The study clearly indicates that the project network can have different critical paths, depending upon the sampled activity durations, which are in turn influenced by the variance associated with the duration of activities. Figure 3 compares the critical paths and their frequencies observed throughout the simulations. The horizontal axis of each graph has the nine possible paths, and the vertical axis indicates the number of simulations out of 10,000 the specific path became critical path. Even when a small amount of variability of 10% in activity times (V1) is introduced to the project network; two more paths (P1 and P9) in addition to P5 in the project network shows up critical 18.56% and 0.44% of time respectively, as illustrated in Fig. 3a.

Table 2. Shows the path in the project network.

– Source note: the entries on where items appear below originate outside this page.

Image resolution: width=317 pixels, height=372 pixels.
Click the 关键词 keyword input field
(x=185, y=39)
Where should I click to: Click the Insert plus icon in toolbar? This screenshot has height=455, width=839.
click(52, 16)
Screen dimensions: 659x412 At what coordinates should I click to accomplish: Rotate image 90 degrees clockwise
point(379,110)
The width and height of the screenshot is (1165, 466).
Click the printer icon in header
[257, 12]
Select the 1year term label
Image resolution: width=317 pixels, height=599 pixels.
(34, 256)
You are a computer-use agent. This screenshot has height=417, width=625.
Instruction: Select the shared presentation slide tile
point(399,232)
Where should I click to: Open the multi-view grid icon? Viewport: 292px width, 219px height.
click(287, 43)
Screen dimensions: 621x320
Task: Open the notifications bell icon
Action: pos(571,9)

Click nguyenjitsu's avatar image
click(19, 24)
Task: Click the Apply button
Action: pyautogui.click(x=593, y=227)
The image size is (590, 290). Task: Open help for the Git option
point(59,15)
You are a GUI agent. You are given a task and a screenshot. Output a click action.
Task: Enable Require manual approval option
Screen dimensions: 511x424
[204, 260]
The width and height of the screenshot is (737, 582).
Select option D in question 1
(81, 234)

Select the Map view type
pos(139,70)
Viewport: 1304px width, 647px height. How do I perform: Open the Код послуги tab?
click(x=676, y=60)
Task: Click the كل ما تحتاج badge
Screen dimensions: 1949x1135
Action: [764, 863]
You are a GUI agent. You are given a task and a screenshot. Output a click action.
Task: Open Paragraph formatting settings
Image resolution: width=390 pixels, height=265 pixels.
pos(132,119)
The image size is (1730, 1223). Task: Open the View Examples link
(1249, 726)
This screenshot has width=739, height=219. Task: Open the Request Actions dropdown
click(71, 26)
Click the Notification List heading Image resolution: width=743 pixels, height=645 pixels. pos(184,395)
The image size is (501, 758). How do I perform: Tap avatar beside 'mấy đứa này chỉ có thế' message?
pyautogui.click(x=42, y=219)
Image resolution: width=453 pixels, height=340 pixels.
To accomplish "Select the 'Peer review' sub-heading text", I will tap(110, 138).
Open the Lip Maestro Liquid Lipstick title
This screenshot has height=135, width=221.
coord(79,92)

Considering all sub-figures in Fig. 3, P5 is the dominant critical path by around 81% and 58.63% for low variability instances, i.e., at 10% (V1) and 20% (V2) respectively. Also, two more paths, viz., P1, and P9 were also critical paths for the remaining proportions with P1 being more dominant among the two paths. The notable decrease in the dominance of the critical path P5 was observed when variabilities V2 and V3 are introduced, which is usual in the construction business. At the same time, the P1 and P9 frequencies increased significantly as shown in Fig. 3b and Fig. 3c. The frequencies of P1 and P5 become almost similar at 39% when the network is simulated with 40% variability (V4) as illustrated in Fig. 3d. Also, P3, P7, and P8 also became critical paths along with P1, P5, and P9 in a few simulated instances. The frequencies of P3, P7, and P8 further increased by 1.02%, 0.43%, and 0.38% respectively with 50% variability introduced in activity durations (V5) and the most dominant critical path switched from P5 to P1 (Fig. 3e). These simulation results indicate that when the construction project activities have higher variability in their associated activity durations, the expected critical path may not be the ideal baseline for project scheduling. Since the critical path(s) are heavily dependent on the activity duration, the path may get changed during the execution as activity times changes due to various unforeseen reasons; considering only one critical path as the baseline for project planning reduces the robustness of the approach. This indicates the need of a more robust baseline for project planning that also incorporates the probability of completion concept.

Fig. 3.
figure 3

Changes in the critical path when subjected to different variability

5 Conclusion

This study aimed to address the lacuna associated with the notion of a single critical path approach based on the expected time values in PERT, which is traditionally used for planning and control of construction projects. Through the literature review, rationale and supportive evidence were provided on the PERT’s significant weakness and demonstrate the applicability of the present approach on project networks using an empirical simulation study. The variability in the activity durations can significantly influence the dominance of critical paths in a project network is demonstrated through simulation experiments. In the case of the dominant critical path and other critical paths, the PERT only accounts for variability of the critical path but neglect the variance of the other paths, which may get critical if variability increases due to improper monitoring and resources allocation. Finally, the approach numerically evaluated 10,000 instances of all five cases of variability to show its efficacy in scenarios like scheduled networks of real construction projects. The results indicate that with a slight to moderate increase in the variability in the activity durations of the network, the concept of dominant critical path based on expected activity duration becomes invalid.